## Instructions
a – In the tags table schema thread, what data type does the Schools table use for its primary key instead of int?
b – Take the part of the tags table schema thread that opens with the words containing "And what in" and closes with "but a varchar.", change "recommended" to "suggested", and write that part out again.

## Document extract
■ ■ ■ ■ ■
Re: Questions on Tags table schema

From
Richard Huxton
Date:
Jay Kang wrote:
> Hello,
>
> I'm currently trying to decide on a database design for tags in my web
> 2.0application. The problem I'm facing is that I have 3 separate
> tables
> i.e. cars, planes, and schools. All three tables need to interact with the
> tags, so there will only be one universal set of tags for the three tables.
>
> I read a lot about tags and the best articles I found were:
>
> Road to Web 2.0 ( http://wyome.com/docs/Road_to_Web_2.0:_The_Database_Design )

And what in particular recommended this to you?

> Currently, this is my DB design:
>
> Cars (carid, carname, text, etc.)
> Planes (planeid, planename, text, etc.)
> Schools (schoolname, text, etc.) <------ School does not take int as primary
> key but a varchar.

You don't mention a primary-key here at all. You're not thinking of
using "schoolname" are you?

> Tags (tagid, tagname, etc)
>
> --- Now here is where I have the question. I have to link up three separate
> tables to use Tags
> --- So when a new car is created in the Cars table, should I insert that
> carID into the TagsItems table
> --- as itemID? So something like this?
>
> TagsItems
> (
>   tagid INT NOT NULL REFERENCES Tags.TagID,
>   itemid INT NULL,  <---- really references Cars.carID and Planes.planeID
>   schoolname varchar NULL  <---- Saves the Schools.schoolname
>   itemid + tagId as Unique
> )

What's wrong with the completely standard:
   car_tags (carid, tagid)
   plane_tags (planeid, tagid)
   school_tags (schoolid, tagid)

> I also have a question on the schoolname field, because it accepts varchar
> not integer. There seems to be some design that would better fit my needs.
> I'm asking  you guys for a little assistance.

Sorry, don't understand this question.

--
   Richard Huxton
   Archonet Ltd

Re: Questions on Tags table schema

From
"Jay Kang"
Date:
Thanks for the reply Richard, but I guess I didn't explain myself well. I have three tables that needs to be mapped to the Tags table. Most of the web references that I mentioned only maps one table to the Tags table. Here is my Tags table:

CREATE TABLE Tags
(
   TagID serial NOT NULL,
   TagName varchar(64) NOT NULL,
   AddedBy varchar(256) NOT NULL,
   AddedDate timestamp NOT NULL,
   Status int NOT NULL,
   ViewCount int NOT NULL CONSTRAINT DF_tm_Tags_ViewCount  DEFAULT (('0'))
);

Is it your opinion that the most standard solution for my problem would be to create three separate tables called car_tags, plane_tags and school_tags, which maps to each of the tables:

CREATE TABLE car_tags
(
   CarID integer NOT NULL,
   TagID integer NOT NULL
);

CREATE TABLE plane_tags
(
   PlaneID integer NOT NULL,
   TagID integer NOT NULL
);

CREATE TABLE school_tags
(
   SchoolID integer NOT NULL,
   TagID integer NOT NULL
);

Would TagID for each of these three tables be a foreign key for the Tags table? Also would each CarID, PlaneID, and SchoolID be a foreign for each corresponding tables? Also won't getting tags for three tables be more complicated? Isn't there a better solution or is this wishful thinking?
■ ■ ■ ■ ■
## Record list
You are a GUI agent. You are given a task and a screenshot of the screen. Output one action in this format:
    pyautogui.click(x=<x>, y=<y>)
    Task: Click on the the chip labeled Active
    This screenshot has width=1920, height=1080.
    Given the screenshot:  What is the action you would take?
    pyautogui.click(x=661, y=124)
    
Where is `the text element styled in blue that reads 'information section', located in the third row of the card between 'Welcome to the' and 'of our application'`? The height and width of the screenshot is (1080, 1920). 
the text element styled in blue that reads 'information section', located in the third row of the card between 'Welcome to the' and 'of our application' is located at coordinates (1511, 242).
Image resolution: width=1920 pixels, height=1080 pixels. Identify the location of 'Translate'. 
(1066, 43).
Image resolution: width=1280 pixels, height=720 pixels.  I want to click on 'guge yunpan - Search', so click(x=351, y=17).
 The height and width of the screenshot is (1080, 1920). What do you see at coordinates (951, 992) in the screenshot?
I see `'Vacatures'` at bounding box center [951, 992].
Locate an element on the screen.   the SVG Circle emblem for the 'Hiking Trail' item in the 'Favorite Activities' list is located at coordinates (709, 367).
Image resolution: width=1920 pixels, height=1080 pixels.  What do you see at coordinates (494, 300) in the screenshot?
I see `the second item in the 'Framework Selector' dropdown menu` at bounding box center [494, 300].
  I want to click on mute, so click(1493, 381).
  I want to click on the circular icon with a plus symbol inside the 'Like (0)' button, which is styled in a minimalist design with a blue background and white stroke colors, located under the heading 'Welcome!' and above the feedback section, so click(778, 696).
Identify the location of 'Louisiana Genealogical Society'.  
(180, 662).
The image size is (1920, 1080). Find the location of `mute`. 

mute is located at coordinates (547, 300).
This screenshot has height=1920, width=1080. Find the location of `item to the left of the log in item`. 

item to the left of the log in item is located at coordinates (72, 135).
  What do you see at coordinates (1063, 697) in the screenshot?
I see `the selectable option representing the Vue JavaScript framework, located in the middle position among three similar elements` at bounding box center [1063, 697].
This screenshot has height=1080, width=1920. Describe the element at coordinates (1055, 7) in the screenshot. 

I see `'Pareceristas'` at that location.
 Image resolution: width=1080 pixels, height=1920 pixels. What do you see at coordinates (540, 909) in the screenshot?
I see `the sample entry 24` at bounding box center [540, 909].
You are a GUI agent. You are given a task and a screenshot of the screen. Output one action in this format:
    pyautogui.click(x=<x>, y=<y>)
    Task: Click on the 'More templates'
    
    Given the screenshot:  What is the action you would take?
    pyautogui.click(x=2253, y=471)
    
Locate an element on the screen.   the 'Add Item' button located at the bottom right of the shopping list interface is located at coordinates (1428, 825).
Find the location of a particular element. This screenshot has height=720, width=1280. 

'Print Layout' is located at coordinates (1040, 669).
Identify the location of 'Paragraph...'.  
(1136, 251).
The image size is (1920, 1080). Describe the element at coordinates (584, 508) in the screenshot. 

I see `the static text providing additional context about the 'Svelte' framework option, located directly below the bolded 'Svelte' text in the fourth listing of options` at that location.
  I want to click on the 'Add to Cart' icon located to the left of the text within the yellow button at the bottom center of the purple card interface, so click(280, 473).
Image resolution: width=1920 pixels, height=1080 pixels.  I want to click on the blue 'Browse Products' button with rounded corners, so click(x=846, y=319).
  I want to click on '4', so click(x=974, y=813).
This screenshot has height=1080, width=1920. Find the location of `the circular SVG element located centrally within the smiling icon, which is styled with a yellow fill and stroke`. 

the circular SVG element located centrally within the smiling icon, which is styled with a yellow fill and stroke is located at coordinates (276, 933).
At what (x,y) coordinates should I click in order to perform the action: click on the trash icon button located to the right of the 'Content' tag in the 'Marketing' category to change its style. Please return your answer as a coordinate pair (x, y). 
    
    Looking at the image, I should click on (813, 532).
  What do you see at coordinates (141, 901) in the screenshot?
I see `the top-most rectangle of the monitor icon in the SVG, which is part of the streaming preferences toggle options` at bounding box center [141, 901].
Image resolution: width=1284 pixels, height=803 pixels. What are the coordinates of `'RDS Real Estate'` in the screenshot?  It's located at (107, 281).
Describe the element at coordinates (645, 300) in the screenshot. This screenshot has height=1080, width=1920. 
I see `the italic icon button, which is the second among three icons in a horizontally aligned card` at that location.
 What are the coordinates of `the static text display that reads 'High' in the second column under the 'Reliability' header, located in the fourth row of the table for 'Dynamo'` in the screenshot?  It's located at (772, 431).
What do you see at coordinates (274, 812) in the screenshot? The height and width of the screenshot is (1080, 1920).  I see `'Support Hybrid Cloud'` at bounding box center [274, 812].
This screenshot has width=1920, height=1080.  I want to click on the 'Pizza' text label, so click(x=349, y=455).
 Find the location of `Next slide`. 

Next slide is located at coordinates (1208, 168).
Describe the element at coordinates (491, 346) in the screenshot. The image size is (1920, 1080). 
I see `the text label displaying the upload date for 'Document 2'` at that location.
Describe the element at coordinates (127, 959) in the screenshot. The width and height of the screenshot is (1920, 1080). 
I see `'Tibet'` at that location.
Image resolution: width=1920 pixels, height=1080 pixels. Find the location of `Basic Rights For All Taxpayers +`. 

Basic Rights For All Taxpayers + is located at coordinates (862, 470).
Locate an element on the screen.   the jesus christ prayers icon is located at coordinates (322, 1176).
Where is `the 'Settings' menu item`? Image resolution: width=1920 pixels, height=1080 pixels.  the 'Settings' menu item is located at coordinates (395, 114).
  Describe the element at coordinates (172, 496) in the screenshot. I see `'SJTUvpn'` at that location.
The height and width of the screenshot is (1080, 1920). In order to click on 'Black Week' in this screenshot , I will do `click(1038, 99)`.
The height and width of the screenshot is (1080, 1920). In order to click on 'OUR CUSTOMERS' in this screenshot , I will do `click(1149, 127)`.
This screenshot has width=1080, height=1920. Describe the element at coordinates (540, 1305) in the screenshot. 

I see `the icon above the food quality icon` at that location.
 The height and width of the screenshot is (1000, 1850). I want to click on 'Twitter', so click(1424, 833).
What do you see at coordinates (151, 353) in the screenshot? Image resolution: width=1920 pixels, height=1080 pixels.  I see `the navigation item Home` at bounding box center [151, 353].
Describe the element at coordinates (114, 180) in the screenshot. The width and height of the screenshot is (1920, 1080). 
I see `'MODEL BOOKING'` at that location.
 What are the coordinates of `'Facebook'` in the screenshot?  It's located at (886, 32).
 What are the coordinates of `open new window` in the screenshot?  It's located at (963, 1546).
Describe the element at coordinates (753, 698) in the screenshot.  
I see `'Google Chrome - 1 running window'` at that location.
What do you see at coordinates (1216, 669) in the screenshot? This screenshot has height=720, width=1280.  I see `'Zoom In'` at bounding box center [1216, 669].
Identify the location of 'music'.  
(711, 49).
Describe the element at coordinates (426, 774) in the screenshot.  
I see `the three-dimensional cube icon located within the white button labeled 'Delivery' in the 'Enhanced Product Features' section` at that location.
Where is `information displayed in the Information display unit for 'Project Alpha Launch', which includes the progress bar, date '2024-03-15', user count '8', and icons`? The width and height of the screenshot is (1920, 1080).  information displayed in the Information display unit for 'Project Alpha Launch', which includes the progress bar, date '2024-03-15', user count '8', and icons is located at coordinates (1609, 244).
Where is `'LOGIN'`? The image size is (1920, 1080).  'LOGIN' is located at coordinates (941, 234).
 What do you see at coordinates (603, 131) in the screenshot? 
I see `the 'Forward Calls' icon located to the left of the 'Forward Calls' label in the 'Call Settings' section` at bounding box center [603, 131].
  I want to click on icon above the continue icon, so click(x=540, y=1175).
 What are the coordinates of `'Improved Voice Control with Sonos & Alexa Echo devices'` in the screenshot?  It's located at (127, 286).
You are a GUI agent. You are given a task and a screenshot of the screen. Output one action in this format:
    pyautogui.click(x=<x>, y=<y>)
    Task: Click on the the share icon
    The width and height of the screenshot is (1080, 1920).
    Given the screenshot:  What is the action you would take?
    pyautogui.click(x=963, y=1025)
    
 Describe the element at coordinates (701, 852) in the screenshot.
■ ■ ■ ■ ■
## Responses to the tasks
a – A varchar.

b –
And what in particular suggested this to you?

> Currently, this is my DB design:
>
> Cars (carid, carname, text, etc.)
> Planes (planeid, planename, text, etc.)
> Schools (schoolname, text, etc.) <------ School does not take int as primary
> key but a varchar.